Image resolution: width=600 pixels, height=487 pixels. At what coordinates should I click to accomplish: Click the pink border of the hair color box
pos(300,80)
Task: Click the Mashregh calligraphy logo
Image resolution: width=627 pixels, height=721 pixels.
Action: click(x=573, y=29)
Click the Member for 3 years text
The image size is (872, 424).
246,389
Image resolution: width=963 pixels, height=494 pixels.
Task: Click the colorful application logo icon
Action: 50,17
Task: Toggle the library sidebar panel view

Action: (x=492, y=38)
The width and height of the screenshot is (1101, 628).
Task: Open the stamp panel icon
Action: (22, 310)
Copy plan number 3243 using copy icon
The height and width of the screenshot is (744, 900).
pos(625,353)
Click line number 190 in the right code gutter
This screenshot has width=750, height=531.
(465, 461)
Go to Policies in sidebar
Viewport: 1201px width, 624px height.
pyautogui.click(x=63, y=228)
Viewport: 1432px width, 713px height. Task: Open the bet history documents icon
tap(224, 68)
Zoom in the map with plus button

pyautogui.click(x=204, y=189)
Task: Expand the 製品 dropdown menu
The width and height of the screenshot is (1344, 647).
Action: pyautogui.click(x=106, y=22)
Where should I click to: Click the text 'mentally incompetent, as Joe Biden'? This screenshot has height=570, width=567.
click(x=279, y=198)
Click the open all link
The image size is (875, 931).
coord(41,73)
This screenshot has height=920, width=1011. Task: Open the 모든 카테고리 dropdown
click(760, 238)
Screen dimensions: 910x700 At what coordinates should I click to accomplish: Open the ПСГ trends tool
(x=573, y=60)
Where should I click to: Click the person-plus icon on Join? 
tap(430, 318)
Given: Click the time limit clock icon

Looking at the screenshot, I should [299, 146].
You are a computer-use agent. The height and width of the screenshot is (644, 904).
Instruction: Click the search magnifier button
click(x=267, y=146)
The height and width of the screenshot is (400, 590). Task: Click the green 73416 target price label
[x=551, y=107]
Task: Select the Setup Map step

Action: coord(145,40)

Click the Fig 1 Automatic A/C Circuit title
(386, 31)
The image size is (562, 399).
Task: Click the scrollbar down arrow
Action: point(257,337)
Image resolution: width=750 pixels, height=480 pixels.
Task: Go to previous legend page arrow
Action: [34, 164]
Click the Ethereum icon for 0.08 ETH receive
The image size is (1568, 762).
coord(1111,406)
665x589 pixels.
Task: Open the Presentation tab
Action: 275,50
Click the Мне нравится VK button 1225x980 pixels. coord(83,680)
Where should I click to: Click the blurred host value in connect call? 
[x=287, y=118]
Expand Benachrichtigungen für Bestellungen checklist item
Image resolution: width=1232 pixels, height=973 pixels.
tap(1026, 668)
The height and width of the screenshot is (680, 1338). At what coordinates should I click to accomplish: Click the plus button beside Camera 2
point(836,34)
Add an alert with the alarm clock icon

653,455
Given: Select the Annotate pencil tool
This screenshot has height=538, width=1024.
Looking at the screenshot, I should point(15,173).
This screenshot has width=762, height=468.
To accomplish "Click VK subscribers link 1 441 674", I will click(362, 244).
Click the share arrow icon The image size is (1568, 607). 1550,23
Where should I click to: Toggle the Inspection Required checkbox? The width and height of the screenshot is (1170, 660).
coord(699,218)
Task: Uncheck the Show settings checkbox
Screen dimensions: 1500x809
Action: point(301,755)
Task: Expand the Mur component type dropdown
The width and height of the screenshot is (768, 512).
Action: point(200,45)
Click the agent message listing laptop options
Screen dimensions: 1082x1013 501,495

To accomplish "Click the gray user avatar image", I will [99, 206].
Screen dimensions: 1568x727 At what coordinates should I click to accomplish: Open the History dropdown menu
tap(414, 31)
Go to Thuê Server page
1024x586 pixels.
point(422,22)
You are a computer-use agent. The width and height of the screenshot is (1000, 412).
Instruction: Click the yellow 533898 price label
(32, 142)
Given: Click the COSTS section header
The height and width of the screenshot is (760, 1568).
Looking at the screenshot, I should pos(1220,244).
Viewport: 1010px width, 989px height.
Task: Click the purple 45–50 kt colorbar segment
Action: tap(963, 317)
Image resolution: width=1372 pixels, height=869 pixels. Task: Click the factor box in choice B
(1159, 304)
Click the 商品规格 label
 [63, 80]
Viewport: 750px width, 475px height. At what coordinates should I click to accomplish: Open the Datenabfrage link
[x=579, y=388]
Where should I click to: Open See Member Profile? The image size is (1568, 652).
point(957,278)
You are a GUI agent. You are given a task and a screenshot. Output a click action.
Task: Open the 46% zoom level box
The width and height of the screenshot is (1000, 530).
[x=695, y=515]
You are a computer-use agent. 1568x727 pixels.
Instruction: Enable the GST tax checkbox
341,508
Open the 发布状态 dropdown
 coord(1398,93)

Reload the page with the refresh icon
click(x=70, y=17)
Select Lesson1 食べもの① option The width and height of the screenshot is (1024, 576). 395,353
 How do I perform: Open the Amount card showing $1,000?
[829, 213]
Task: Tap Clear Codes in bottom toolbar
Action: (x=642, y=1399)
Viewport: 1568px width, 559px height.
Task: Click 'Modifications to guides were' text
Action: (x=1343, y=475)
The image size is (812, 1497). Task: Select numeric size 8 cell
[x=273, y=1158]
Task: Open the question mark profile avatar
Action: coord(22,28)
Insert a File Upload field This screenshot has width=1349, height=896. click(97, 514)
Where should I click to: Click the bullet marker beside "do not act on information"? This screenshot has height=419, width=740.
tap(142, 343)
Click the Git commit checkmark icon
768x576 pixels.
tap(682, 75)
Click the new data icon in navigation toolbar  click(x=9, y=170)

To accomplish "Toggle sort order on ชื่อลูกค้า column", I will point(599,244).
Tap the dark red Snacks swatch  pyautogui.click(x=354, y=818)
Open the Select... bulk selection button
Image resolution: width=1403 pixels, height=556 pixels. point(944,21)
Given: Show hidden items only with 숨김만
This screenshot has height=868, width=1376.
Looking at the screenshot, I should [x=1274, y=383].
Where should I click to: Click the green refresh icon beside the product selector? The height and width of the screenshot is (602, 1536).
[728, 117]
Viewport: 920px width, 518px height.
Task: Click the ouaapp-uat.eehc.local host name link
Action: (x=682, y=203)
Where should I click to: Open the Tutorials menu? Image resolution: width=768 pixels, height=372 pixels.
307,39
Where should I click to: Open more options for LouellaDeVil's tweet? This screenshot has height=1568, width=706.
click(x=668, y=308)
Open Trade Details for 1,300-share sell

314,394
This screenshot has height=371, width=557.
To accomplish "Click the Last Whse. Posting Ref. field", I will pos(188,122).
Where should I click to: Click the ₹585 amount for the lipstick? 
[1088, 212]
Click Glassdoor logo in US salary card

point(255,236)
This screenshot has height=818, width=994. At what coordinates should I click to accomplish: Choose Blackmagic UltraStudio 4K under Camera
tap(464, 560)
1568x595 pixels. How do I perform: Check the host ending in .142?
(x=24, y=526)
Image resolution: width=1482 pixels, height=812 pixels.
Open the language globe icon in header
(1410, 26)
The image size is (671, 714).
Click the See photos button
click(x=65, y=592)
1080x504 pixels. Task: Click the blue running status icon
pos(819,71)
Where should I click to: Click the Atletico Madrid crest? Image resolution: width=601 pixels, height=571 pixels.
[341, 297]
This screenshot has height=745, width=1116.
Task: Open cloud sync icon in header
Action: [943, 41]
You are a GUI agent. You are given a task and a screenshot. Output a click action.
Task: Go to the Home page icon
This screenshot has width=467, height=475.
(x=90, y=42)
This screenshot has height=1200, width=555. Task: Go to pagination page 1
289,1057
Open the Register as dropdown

---+---

# [PROBLEM REQUIREMENTS]
Reproduce every line above. Keep it exact.

# [WORKED SOLUTION]
Image resolution: width=600 pixels, height=487 pixels. At what coordinates should I click to accomplish: Click the pink border of the hair color box
pos(300,80)
Task: Click the Mashregh calligraphy logo
Image resolution: width=627 pixels, height=721 pixels.
Action: click(x=573, y=29)
Click the Member for 3 years text
The image size is (872, 424).
246,389
Image resolution: width=963 pixels, height=494 pixels.
Task: Click the colorful application logo icon
Action: 50,17
Task: Toggle the library sidebar panel view

Action: (x=492, y=38)
The width and height of the screenshot is (1101, 628).
Task: Open the stamp panel icon
Action: (22, 310)
Copy plan number 3243 using copy icon
The height and width of the screenshot is (744, 900).
pos(625,353)
Click line number 190 in the right code gutter
This screenshot has width=750, height=531.
(465, 461)
Go to Policies in sidebar
Viewport: 1201px width, 624px height.
pyautogui.click(x=63, y=228)
Viewport: 1432px width, 713px height. Task: Open the bet history documents icon
tap(224, 68)
Zoom in the map with plus button

pyautogui.click(x=204, y=189)
Task: Expand the 製品 dropdown menu
The width and height of the screenshot is (1344, 647).
Action: pyautogui.click(x=106, y=22)
Where should I click to: Click the text 'mentally incompetent, as Joe Biden'? This screenshot has height=570, width=567.
click(x=279, y=198)
Click the open all link
The image size is (875, 931).
coord(41,73)
This screenshot has height=920, width=1011. Task: Open the 모든 카테고리 dropdown
click(760, 238)
Screen dimensions: 910x700 At what coordinates should I click to accomplish: Open the ПСГ trends tool
(x=573, y=60)
Where should I click to: Click the person-plus icon on Join? 
tap(430, 318)
Given: Click the time limit clock icon

Looking at the screenshot, I should [299, 146].
You are a computer-use agent. The height and width of the screenshot is (644, 904).
Instruction: Click the search magnifier button
click(x=267, y=146)
The height and width of the screenshot is (400, 590). Task: Click the green 73416 target price label
[x=551, y=107]
Task: Select the Setup Map step

Action: coord(145,40)

Click the Fig 1 Automatic A/C Circuit title
(386, 31)
The image size is (562, 399).
Task: Click the scrollbar down arrow
Action: point(257,337)
Image resolution: width=750 pixels, height=480 pixels.
Task: Go to previous legend page arrow
Action: [34, 164]
Click the Ethereum icon for 0.08 ETH receive
The image size is (1568, 762).
coord(1111,406)
665x589 pixels.
Task: Open the Presentation tab
Action: 275,50
Click the Мне нравится VK button 1225x980 pixels. coord(83,680)
Where should I click to: Click the blurred host value in connect call? 
[x=287, y=118]
Expand Benachrichtigungen für Bestellungen checklist item
Image resolution: width=1232 pixels, height=973 pixels.
tap(1026, 668)
The height and width of the screenshot is (680, 1338). At what coordinates should I click to accomplish: Click the plus button beside Camera 2
point(836,34)
Add an alert with the alarm clock icon

653,455
Given: Select the Annotate pencil tool
This screenshot has height=538, width=1024.
Looking at the screenshot, I should point(15,173).
This screenshot has width=762, height=468.
To accomplish "Click VK subscribers link 1 441 674", I will click(362, 244).
Click the share arrow icon The image size is (1568, 607). 1550,23
Where should I click to: Toggle the Inspection Required checkbox? The width and height of the screenshot is (1170, 660).
coord(699,218)
Task: Uncheck the Show settings checkbox
Screen dimensions: 1500x809
Action: point(301,755)
Task: Expand the Mur component type dropdown
The width and height of the screenshot is (768, 512).
Action: point(200,45)
Click the agent message listing laptop options
Screen dimensions: 1082x1013 501,495

To accomplish "Click the gray user avatar image", I will [99, 206].
Screen dimensions: 1568x727 At what coordinates should I click to accomplish: Open the History dropdown menu
tap(414, 31)
Go to Thuê Server page
1024x586 pixels.
point(422,22)
You are a computer-use agent. The width and height of the screenshot is (1000, 412).
Instruction: Click the yellow 533898 price label
(32, 142)
Given: Click the COSTS section header
The height and width of the screenshot is (760, 1568).
Looking at the screenshot, I should pos(1220,244).
Viewport: 1010px width, 989px height.
Task: Click the purple 45–50 kt colorbar segment
Action: tap(963, 317)
Image resolution: width=1372 pixels, height=869 pixels. Task: Click the factor box in choice B
(1159, 304)
Click the 商品规格 label
 [63, 80]
Viewport: 750px width, 475px height. At what coordinates should I click to accomplish: Open the Datenabfrage link
[x=579, y=388]
Where should I click to: Open See Member Profile? The image size is (1568, 652).
point(957,278)
You are a GUI agent. You are given a task and a screenshot. Output a click action.
Task: Open the 46% zoom level box
The width and height of the screenshot is (1000, 530).
[x=695, y=515]
You are a computer-use agent. 1568x727 pixels.
Instruction: Enable the GST tax checkbox
341,508
Open the 发布状态 dropdown
 coord(1398,93)

Reload the page with the refresh icon
click(x=70, y=17)
Select Lesson1 食べもの① option The width and height of the screenshot is (1024, 576). 395,353
 How do I perform: Open the Amount card showing $1,000?
[829, 213]
Task: Tap Clear Codes in bottom toolbar
Action: (x=642, y=1399)
Viewport: 1568px width, 559px height.
Task: Click 'Modifications to guides were' text
Action: (x=1343, y=475)
The image size is (812, 1497). Task: Select numeric size 8 cell
[x=273, y=1158]
Task: Open the question mark profile avatar
Action: coord(22,28)
Insert a File Upload field This screenshot has width=1349, height=896. click(97, 514)
Where should I click to: Click the bullet marker beside "do not act on information"? This screenshot has height=419, width=740.
tap(142, 343)
Click the Git commit checkmark icon
768x576 pixels.
tap(682, 75)
Click the new data icon in navigation toolbar  click(x=9, y=170)

To accomplish "Toggle sort order on ชื่อลูกค้า column", I will point(599,244).
Tap the dark red Snacks swatch  pyautogui.click(x=354, y=818)
Open the Select... bulk selection button
Image resolution: width=1403 pixels, height=556 pixels. point(944,21)
Given: Show hidden items only with 숨김만
This screenshot has height=868, width=1376.
Looking at the screenshot, I should [x=1274, y=383].
Where should I click to: Click the green refresh icon beside the product selector? The height and width of the screenshot is (602, 1536).
[728, 117]
Viewport: 920px width, 518px height.
Task: Click the ouaapp-uat.eehc.local host name link
Action: (x=682, y=203)
Where should I click to: Open the Tutorials menu? Image resolution: width=768 pixels, height=372 pixels.
307,39
Where should I click to: Open more options for LouellaDeVil's tweet? This screenshot has height=1568, width=706.
click(x=668, y=308)
Open Trade Details for 1,300-share sell

314,394
This screenshot has height=371, width=557.
To accomplish "Click the Last Whse. Posting Ref. field", I will pos(188,122).
Where should I click to: Click the ₹585 amount for the lipstick? 
[1088, 212]
Click Glassdoor logo in US salary card

point(255,236)
This screenshot has height=818, width=994. At what coordinates should I click to accomplish: Choose Blackmagic UltraStudio 4K under Camera
tap(464, 560)
1568x595 pixels. How do I perform: Check the host ending in .142?
(x=24, y=526)
Image resolution: width=1482 pixels, height=812 pixels.
Open the language globe icon in header
(1410, 26)
The image size is (671, 714).
Click the See photos button
click(x=65, y=592)
1080x504 pixels. Task: Click the blue running status icon
pos(819,71)
Where should I click to: Click the Atletico Madrid crest? Image resolution: width=601 pixels, height=571 pixels.
[341, 297]
This screenshot has height=745, width=1116.
Task: Open cloud sync icon in header
Action: [943, 41]
You are a GUI agent. You are given a task and a screenshot. Output a click action.
Task: Go to the Home page icon
This screenshot has width=467, height=475.
(x=90, y=42)
This screenshot has height=1200, width=555. Task: Go to pagination page 1
289,1057
Open the Register as dropdown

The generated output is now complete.